Task goal: Write out the records below word for word, from their first line up to and including the line containing "at (395, 160).".

--- Exercise data ---

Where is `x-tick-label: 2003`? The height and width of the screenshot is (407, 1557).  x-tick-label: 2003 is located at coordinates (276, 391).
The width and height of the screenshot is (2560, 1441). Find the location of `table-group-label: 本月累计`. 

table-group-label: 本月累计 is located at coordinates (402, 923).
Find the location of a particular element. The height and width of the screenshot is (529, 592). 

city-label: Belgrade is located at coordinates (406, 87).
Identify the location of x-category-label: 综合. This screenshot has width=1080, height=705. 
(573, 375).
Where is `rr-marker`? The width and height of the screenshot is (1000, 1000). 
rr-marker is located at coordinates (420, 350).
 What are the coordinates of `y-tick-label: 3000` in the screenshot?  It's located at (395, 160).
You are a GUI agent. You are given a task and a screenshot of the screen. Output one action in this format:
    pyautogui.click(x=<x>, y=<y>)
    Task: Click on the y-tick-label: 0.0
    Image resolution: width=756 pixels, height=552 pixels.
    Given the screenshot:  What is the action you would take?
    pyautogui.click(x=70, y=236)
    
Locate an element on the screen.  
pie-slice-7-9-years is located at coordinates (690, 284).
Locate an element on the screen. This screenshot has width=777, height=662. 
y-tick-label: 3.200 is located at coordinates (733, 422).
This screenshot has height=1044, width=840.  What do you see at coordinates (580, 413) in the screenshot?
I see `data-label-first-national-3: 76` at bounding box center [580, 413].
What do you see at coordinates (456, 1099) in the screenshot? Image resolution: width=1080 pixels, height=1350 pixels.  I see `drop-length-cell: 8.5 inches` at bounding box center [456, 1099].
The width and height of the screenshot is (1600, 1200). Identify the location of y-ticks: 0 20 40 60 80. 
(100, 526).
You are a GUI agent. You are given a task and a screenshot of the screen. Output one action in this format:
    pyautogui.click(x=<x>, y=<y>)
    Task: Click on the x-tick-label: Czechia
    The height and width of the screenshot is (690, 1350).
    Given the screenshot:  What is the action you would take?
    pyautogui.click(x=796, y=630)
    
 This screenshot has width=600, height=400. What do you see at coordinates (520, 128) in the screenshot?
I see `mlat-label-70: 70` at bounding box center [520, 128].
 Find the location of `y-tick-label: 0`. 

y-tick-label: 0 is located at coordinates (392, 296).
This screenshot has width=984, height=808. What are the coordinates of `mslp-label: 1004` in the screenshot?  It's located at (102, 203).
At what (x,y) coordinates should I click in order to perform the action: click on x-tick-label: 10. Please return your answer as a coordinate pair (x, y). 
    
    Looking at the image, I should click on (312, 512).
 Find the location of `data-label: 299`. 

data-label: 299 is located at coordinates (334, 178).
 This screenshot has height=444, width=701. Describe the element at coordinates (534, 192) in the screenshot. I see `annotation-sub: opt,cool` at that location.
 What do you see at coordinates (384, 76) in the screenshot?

---

Answer to the problem:
Where is `x-tick-label: 2003`? The height and width of the screenshot is (407, 1557).  x-tick-label: 2003 is located at coordinates (276, 391).
The width and height of the screenshot is (2560, 1441). Find the location of `table-group-label: 本月累计`. 

table-group-label: 本月累计 is located at coordinates (402, 923).
Find the location of a particular element. The height and width of the screenshot is (529, 592). 

city-label: Belgrade is located at coordinates (406, 87).
Identify the location of x-category-label: 综合. This screenshot has width=1080, height=705. 
(573, 375).
Where is `rr-marker`? The width and height of the screenshot is (1000, 1000). 
rr-marker is located at coordinates (420, 350).
 What are the coordinates of `y-tick-label: 3000` in the screenshot?  It's located at (395, 160).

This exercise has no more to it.